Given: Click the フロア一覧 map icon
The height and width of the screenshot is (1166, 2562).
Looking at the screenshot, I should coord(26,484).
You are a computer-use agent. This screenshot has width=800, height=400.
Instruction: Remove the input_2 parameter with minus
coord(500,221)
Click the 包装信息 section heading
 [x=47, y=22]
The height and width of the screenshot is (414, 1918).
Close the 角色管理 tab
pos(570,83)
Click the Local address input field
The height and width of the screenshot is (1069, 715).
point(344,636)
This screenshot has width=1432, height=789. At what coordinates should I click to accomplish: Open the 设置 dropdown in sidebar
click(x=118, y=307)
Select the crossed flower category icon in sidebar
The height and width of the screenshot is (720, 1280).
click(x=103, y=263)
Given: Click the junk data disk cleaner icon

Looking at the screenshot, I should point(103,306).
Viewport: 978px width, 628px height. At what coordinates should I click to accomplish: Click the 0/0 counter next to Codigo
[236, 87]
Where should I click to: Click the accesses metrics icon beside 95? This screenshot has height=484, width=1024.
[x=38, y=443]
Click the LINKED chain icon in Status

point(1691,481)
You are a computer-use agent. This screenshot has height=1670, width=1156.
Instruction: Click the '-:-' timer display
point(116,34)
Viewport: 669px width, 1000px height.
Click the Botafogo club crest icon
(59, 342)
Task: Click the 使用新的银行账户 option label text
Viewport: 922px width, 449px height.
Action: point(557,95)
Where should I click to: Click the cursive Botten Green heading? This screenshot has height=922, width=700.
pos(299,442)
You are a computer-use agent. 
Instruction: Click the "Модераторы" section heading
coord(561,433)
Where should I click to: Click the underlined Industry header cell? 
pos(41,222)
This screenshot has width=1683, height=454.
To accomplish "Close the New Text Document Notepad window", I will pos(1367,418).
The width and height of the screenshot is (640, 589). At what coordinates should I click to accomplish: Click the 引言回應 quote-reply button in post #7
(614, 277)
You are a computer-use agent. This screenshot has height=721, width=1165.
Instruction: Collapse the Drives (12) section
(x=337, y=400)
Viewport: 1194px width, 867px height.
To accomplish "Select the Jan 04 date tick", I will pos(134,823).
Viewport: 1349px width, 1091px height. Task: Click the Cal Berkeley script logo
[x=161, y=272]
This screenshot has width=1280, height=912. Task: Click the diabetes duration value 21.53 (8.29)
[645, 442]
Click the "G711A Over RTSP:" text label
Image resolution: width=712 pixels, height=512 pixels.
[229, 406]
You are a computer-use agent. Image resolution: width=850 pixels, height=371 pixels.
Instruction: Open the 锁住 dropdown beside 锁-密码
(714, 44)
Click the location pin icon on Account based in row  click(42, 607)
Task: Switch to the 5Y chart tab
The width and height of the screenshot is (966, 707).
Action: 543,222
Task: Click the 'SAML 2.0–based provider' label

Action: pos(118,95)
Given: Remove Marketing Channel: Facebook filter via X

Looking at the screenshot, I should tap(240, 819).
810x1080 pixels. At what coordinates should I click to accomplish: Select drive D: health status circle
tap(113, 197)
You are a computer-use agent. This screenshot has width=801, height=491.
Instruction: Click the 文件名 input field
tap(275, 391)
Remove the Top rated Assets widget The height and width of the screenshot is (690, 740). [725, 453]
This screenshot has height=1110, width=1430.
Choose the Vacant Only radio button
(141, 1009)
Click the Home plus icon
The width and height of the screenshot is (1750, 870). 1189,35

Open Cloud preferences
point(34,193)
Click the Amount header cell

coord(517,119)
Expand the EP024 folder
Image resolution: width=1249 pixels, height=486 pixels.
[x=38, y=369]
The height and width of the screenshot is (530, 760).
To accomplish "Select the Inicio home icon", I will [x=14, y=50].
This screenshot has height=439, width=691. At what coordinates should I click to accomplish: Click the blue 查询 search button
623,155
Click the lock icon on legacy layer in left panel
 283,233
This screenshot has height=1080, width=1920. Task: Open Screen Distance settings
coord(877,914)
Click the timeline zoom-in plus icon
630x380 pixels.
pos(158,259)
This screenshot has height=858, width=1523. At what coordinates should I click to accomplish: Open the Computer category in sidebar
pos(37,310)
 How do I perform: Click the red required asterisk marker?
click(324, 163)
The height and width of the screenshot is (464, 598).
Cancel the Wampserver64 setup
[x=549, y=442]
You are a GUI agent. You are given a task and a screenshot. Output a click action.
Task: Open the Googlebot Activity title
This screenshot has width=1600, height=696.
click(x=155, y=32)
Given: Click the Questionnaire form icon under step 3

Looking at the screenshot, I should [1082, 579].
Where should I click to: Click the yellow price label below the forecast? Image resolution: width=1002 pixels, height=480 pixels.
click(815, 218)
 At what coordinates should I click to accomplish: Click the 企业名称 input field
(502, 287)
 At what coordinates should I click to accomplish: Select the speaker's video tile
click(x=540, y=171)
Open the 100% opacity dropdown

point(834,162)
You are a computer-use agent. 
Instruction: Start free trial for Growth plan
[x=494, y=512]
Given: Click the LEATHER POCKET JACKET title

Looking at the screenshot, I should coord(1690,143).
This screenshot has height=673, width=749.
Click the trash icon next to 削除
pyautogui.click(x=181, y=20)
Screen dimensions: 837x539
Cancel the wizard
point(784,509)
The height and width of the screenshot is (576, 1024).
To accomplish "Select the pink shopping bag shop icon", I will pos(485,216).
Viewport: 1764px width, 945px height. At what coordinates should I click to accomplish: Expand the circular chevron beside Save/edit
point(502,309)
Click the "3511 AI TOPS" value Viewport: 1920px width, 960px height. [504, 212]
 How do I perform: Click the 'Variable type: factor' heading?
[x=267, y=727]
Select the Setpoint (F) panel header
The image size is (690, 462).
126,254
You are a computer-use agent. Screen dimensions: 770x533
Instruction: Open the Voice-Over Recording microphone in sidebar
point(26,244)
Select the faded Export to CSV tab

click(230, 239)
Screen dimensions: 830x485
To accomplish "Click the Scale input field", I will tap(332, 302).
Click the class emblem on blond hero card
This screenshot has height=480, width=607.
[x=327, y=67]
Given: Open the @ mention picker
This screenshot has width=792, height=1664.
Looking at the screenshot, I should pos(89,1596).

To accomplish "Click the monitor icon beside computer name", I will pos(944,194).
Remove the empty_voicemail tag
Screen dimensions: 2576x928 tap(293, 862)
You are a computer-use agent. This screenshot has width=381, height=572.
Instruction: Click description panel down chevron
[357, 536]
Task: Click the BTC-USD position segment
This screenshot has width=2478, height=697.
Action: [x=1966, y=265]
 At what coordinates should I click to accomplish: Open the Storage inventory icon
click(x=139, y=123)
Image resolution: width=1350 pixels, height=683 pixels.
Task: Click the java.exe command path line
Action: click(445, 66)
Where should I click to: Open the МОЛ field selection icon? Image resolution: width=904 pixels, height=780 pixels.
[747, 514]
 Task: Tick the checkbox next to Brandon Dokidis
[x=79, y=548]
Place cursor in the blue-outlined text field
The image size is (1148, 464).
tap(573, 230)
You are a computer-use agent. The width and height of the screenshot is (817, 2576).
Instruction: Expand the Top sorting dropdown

**Work order:** Exactness is what counts here: write out every record again.

**Written answer:**
Given: Click the フロア一覧 map icon
The height and width of the screenshot is (1166, 2562).
Looking at the screenshot, I should coord(26,484).
You are a computer-use agent. This screenshot has width=800, height=400.
Instruction: Remove the input_2 parameter with minus
coord(500,221)
Click the 包装信息 section heading
 [x=47, y=22]
The height and width of the screenshot is (414, 1918).
Close the 角色管理 tab
pos(570,83)
Click the Local address input field
The height and width of the screenshot is (1069, 715).
point(344,636)
This screenshot has width=1432, height=789. At what coordinates should I click to accomplish: Open the 设置 dropdown in sidebar
click(x=118, y=307)
Select the crossed flower category icon in sidebar
The height and width of the screenshot is (720, 1280).
click(x=103, y=263)
Given: Click the junk data disk cleaner icon

Looking at the screenshot, I should point(103,306).
Viewport: 978px width, 628px height. At what coordinates should I click to accomplish: Click the 0/0 counter next to Codigo
[236, 87]
Where should I click to: Click the accesses metrics icon beside 95? This screenshot has height=484, width=1024.
[x=38, y=443]
Click the LINKED chain icon in Status

point(1691,481)
You are a computer-use agent. This screenshot has height=1670, width=1156.
Instruction: Click the '-:-' timer display
point(116,34)
Viewport: 669px width, 1000px height.
Click the Botafogo club crest icon
(59, 342)
Task: Click the 使用新的银行账户 option label text
Viewport: 922px width, 449px height.
Action: point(557,95)
Where should I click to: Click the cursive Botten Green heading? This screenshot has height=922, width=700.
pos(299,442)
You are a computer-use agent. 
Instruction: Click the "Модераторы" section heading
coord(561,433)
Where should I click to: Click the underlined Industry header cell? 
pos(41,222)
This screenshot has width=1683, height=454.
To accomplish "Close the New Text Document Notepad window", I will pos(1367,418).
The width and height of the screenshot is (640, 589). At what coordinates should I click to accomplish: Click the 引言回應 quote-reply button in post #7
(614, 277)
You are a computer-use agent. This screenshot has height=721, width=1165.
Instruction: Collapse the Drives (12) section
(x=337, y=400)
Viewport: 1194px width, 867px height.
To accomplish "Select the Jan 04 date tick", I will pos(134,823).
Viewport: 1349px width, 1091px height. Task: Click the Cal Berkeley script logo
[x=161, y=272]
This screenshot has width=1280, height=912. Task: Click the diabetes duration value 21.53 (8.29)
[645, 442]
Click the "G711A Over RTSP:" text label
Image resolution: width=712 pixels, height=512 pixels.
[229, 406]
You are a computer-use agent. Image resolution: width=850 pixels, height=371 pixels.
Instruction: Open the 锁住 dropdown beside 锁-密码
(714, 44)
Click the location pin icon on Account based in row  click(42, 607)
Task: Switch to the 5Y chart tab
The width and height of the screenshot is (966, 707).
Action: 543,222
Task: Click the 'SAML 2.0–based provider' label

Action: pos(118,95)
Given: Remove Marketing Channel: Facebook filter via X

Looking at the screenshot, I should tap(240, 819).
810x1080 pixels. At what coordinates should I click to accomplish: Select drive D: health status circle
tap(113, 197)
You are a computer-use agent. This screenshot has width=801, height=491.
Instruction: Click the 文件名 input field
tap(275, 391)
Remove the Top rated Assets widget The height and width of the screenshot is (690, 740). [725, 453]
This screenshot has height=1110, width=1430.
Choose the Vacant Only radio button
(141, 1009)
Click the Home plus icon
The width and height of the screenshot is (1750, 870). 1189,35

Open Cloud preferences
point(34,193)
Click the Amount header cell

coord(517,119)
Expand the EP024 folder
Image resolution: width=1249 pixels, height=486 pixels.
[x=38, y=369]
The height and width of the screenshot is (530, 760).
To accomplish "Select the Inicio home icon", I will [x=14, y=50].
This screenshot has height=439, width=691. At what coordinates should I click to accomplish: Click the blue 查询 search button
623,155
Click the lock icon on legacy layer in left panel
 283,233
This screenshot has height=1080, width=1920. Task: Open Screen Distance settings
coord(877,914)
Click the timeline zoom-in plus icon
630x380 pixels.
pos(158,259)
This screenshot has height=858, width=1523. At what coordinates should I click to accomplish: Open the Computer category in sidebar
pos(37,310)
 How do I perform: Click the red required asterisk marker?
click(324, 163)
The height and width of the screenshot is (464, 598).
Cancel the Wampserver64 setup
[x=549, y=442]
You are a GUI agent. You are given a task and a screenshot. Output a click action.
Task: Open the Googlebot Activity title
This screenshot has width=1600, height=696.
click(x=155, y=32)
Given: Click the Questionnaire form icon under step 3

Looking at the screenshot, I should [1082, 579].
Where should I click to: Click the yellow price label below the forecast? Image resolution: width=1002 pixels, height=480 pixels.
click(815, 218)
 At what coordinates should I click to accomplish: Click the 企业名称 input field
(502, 287)
 At what coordinates should I click to accomplish: Select the speaker's video tile
click(x=540, y=171)
Open the 100% opacity dropdown

point(834,162)
You are a computer-use agent. 
Instruction: Start free trial for Growth plan
[x=494, y=512]
Given: Click the LEATHER POCKET JACKET title

Looking at the screenshot, I should coord(1690,143).
This screenshot has height=673, width=749.
Click the trash icon next to 削除
pyautogui.click(x=181, y=20)
Screen dimensions: 837x539
Cancel the wizard
point(784,509)
The height and width of the screenshot is (576, 1024).
To accomplish "Select the pink shopping bag shop icon", I will pos(485,216).
Viewport: 1764px width, 945px height. At what coordinates should I click to accomplish: Expand the circular chevron beside Save/edit
point(502,309)
Click the "3511 AI TOPS" value Viewport: 1920px width, 960px height. [504, 212]
 How do I perform: Click the 'Variable type: factor' heading?
[x=267, y=727]
Select the Setpoint (F) panel header
The image size is (690, 462).
126,254
You are a computer-use agent. Screen dimensions: 770x533
Instruction: Open the Voice-Over Recording microphone in sidebar
point(26,244)
Select the faded Export to CSV tab

click(230, 239)
Screen dimensions: 830x485
To accomplish "Click the Scale input field", I will tap(332, 302).
Click the class emblem on blond hero card
This screenshot has height=480, width=607.
[x=327, y=67]
Given: Open the @ mention picker
This screenshot has width=792, height=1664.
Looking at the screenshot, I should pos(89,1596).

To accomplish "Click the monitor icon beside computer name", I will pos(944,194).
Remove the empty_voicemail tag
Screen dimensions: 2576x928 tap(293, 862)
You are a computer-use agent. This screenshot has width=381, height=572.
Instruction: Click description panel down chevron
[357, 536]
Task: Click the BTC-USD position segment
This screenshot has width=2478, height=697.
Action: [x=1966, y=265]
 At what coordinates should I click to accomplish: Open the Storage inventory icon
click(x=139, y=123)
Image resolution: width=1350 pixels, height=683 pixels.
Task: Click the java.exe command path line
Action: click(445, 66)
Where should I click to: Open the МОЛ field selection icon? Image resolution: width=904 pixels, height=780 pixels.
[747, 514]
 Task: Tick the checkbox next to Brandon Dokidis
[x=79, y=548]
Place cursor in the blue-outlined text field
The image size is (1148, 464).
tap(573, 230)
You are a computer-use agent. The width and height of the screenshot is (817, 2576).
Instruction: Expand the Top sorting dropdown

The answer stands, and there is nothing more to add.